Wednesday, 8 December 2004

Dormant Accounts (Amendment) Bill 2004: Report and Final Stages.

 

4:00 pm

Photo of Éamon Ó CuívÉamon Ó Cuív (Galway West, Fianna Fail)

On the question of decision making, the board must have three criteria, namely, appropriate skills, regional balance and gender balance. The next issue is whether it is for capital or current expenditure. It can be for both but in certain ways it lends itself to capital expenditure because capital expenditure by its nature is one-off.

The next issue raised is whether it is for current expenditure. My view is that if we are going to spend it on current programmes, the Government must be aware that when the dormant accounts money runs out it will need to pick up the tab. One cannot start very good schemes, run them for five years and then forget them. The money will eventually run out. The social and economic issue is incredibly wide. I intend to have much more detailed criteria on the operation of the schemes.

I am a little disappointed the original legislation did not place greater emphasis on community because it is argued nowadays that social and economic disadvantage applies to everybody. Last Monday in Galway, disabled people put to me the valid point that they are not seeking to be boxed out as disabled persons but facilitated to play a full role in the community.
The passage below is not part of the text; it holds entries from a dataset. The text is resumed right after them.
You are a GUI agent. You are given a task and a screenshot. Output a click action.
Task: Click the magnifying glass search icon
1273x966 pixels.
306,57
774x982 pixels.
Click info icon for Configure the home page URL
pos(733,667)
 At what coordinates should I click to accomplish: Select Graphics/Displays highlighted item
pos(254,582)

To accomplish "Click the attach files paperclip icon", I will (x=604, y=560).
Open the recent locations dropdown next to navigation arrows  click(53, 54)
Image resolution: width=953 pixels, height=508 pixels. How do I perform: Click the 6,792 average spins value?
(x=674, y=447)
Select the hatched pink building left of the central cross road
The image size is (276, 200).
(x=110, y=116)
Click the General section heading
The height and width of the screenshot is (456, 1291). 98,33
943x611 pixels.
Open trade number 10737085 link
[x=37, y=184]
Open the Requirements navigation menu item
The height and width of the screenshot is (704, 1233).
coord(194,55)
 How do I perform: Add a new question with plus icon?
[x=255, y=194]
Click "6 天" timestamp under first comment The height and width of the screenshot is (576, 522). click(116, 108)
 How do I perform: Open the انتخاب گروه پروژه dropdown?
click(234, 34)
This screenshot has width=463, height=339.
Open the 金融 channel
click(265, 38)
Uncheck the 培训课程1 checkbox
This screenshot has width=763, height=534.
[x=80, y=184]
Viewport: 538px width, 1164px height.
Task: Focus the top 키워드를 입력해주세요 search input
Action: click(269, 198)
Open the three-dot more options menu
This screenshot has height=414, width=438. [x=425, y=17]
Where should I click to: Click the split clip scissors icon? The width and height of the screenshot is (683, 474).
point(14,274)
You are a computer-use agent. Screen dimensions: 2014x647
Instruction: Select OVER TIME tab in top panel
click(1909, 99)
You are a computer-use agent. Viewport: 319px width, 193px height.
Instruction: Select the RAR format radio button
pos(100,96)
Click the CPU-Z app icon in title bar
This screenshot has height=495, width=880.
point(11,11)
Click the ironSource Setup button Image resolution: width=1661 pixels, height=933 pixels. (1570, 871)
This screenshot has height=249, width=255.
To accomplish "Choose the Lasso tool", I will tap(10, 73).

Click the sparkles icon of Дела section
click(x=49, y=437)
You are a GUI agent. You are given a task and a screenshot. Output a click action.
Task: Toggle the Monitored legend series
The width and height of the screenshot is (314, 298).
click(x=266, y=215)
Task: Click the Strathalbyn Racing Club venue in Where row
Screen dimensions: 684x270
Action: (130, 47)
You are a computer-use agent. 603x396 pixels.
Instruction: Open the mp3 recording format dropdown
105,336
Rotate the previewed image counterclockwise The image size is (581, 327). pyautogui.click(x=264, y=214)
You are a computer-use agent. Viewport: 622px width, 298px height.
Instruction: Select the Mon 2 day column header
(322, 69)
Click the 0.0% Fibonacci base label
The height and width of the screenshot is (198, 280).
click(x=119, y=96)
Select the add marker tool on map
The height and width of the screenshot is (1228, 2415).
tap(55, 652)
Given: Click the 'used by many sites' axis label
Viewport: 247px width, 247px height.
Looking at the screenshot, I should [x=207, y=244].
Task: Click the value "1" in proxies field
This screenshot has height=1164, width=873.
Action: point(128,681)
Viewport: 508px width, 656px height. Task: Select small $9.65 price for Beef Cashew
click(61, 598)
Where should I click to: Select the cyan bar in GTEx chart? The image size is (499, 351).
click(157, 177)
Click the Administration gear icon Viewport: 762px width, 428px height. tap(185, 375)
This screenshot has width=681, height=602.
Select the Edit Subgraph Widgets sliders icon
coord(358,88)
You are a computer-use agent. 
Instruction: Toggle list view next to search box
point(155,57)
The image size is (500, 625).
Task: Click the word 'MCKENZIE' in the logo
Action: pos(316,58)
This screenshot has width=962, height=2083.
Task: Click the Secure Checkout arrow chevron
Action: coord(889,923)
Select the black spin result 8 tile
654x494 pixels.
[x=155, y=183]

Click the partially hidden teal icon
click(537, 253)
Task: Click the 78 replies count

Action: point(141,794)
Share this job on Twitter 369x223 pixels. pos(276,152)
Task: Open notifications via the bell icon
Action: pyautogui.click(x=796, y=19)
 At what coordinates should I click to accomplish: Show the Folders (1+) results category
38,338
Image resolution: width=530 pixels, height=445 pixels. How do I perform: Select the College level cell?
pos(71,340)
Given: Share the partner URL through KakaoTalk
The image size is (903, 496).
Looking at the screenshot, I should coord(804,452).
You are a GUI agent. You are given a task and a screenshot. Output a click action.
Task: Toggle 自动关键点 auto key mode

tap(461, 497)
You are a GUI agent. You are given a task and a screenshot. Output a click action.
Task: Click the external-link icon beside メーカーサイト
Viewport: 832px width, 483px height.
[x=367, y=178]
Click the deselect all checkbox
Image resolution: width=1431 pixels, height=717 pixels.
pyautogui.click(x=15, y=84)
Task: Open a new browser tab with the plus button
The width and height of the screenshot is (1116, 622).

The construction of a footpath to enable them to get to a meeting or the erection of traffic lights with special bleepers is a mainstream issue, rather than a boxed issue, for disabled people. All traffic lights should have such a facility.

I would like the dormant accounts fund to be focused on the area of community, with special emphasis on people with a social disadvantage and their full integration into communities rather than treating them as separate from the rest of the community. Those of us who live in rural areas view our communities as a totality, consisting of the old, young, disabled and able bodied, rather than as a number of sections. It is a tricky balance.

I am strongly in favour of concentrating on voluntary community school schemes. We should not fall for the argument, for example, that an entrepreneur providing jobs in a RAPID area is entitled to funding because he or she is addressing social disadvantage through job creation. That would be nonsense and a subversion of what has been the purpose of the funds from the outset.